§ Given data
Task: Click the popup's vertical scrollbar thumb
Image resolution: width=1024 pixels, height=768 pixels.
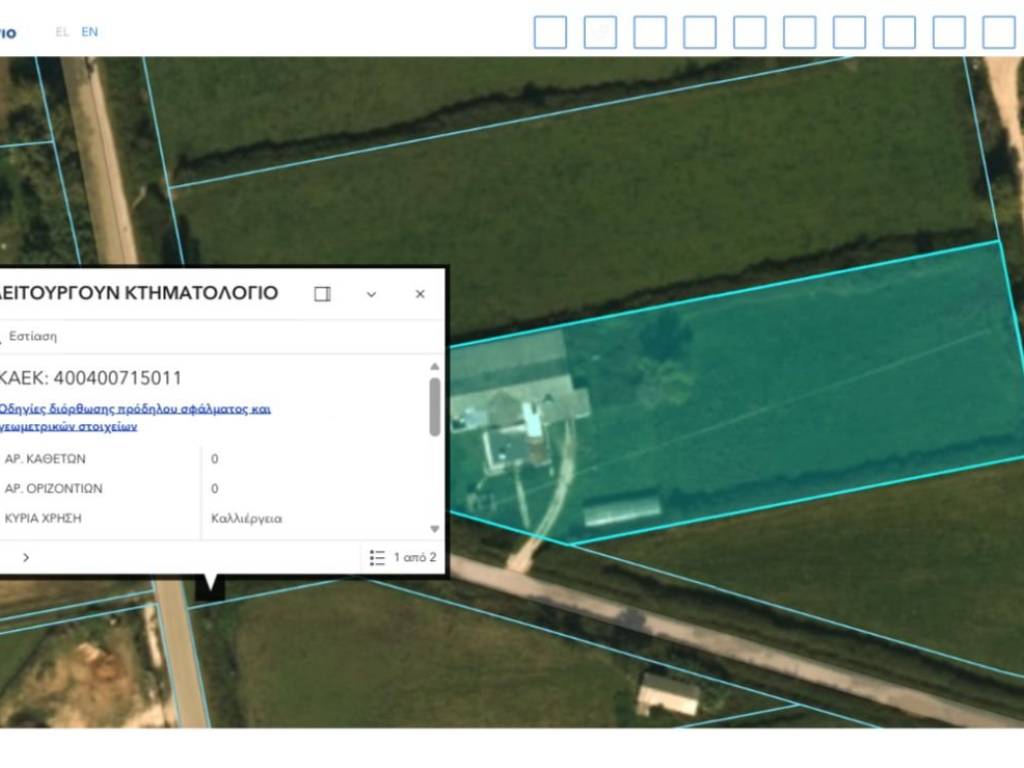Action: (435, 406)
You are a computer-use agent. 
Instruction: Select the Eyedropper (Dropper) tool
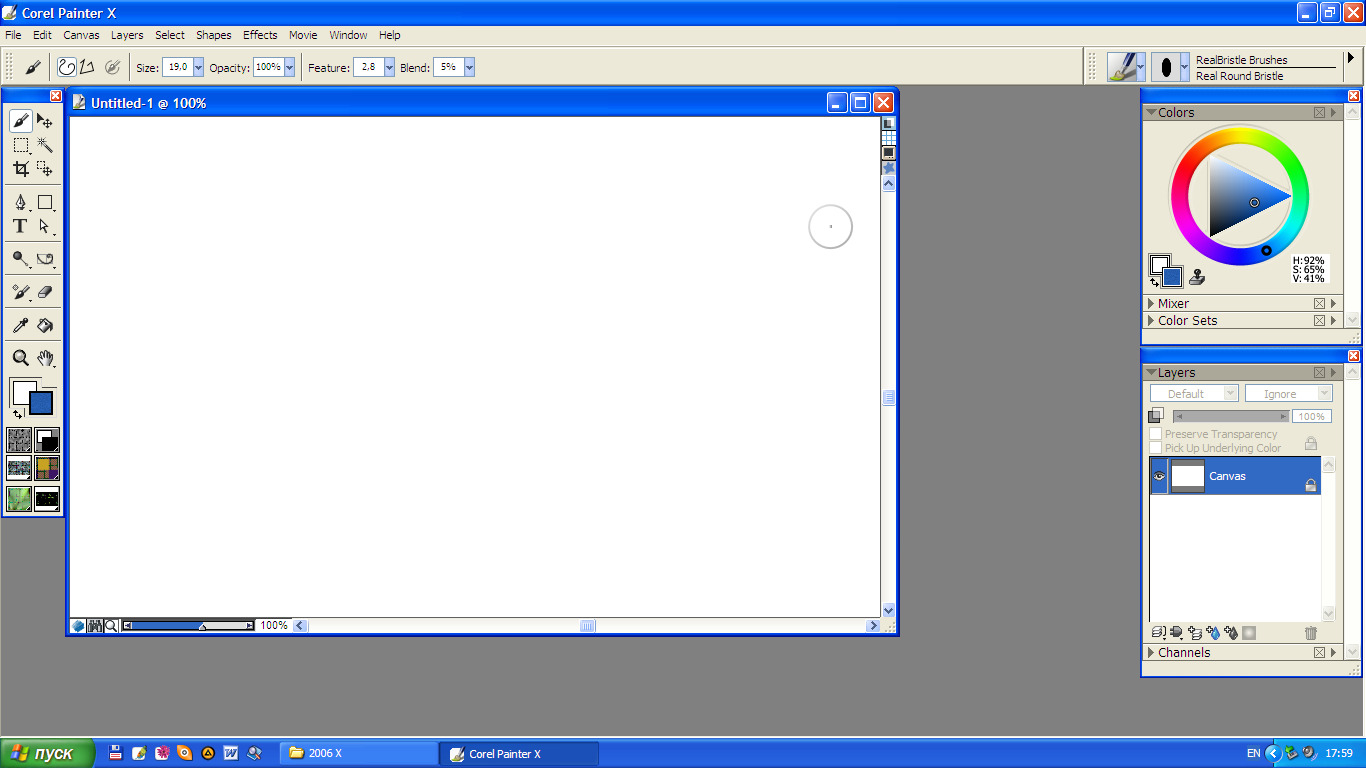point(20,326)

§ Work instruction
Please print all the lines above exactly as given and leave out every picture.

§ Output
Task: Click the popup's vertical scrollbar thumb
Image resolution: width=1024 pixels, height=768 pixels.
Action: (435, 406)
You are a computer-use agent. 
Instruction: Select the Eyedropper (Dropper) tool
point(20,326)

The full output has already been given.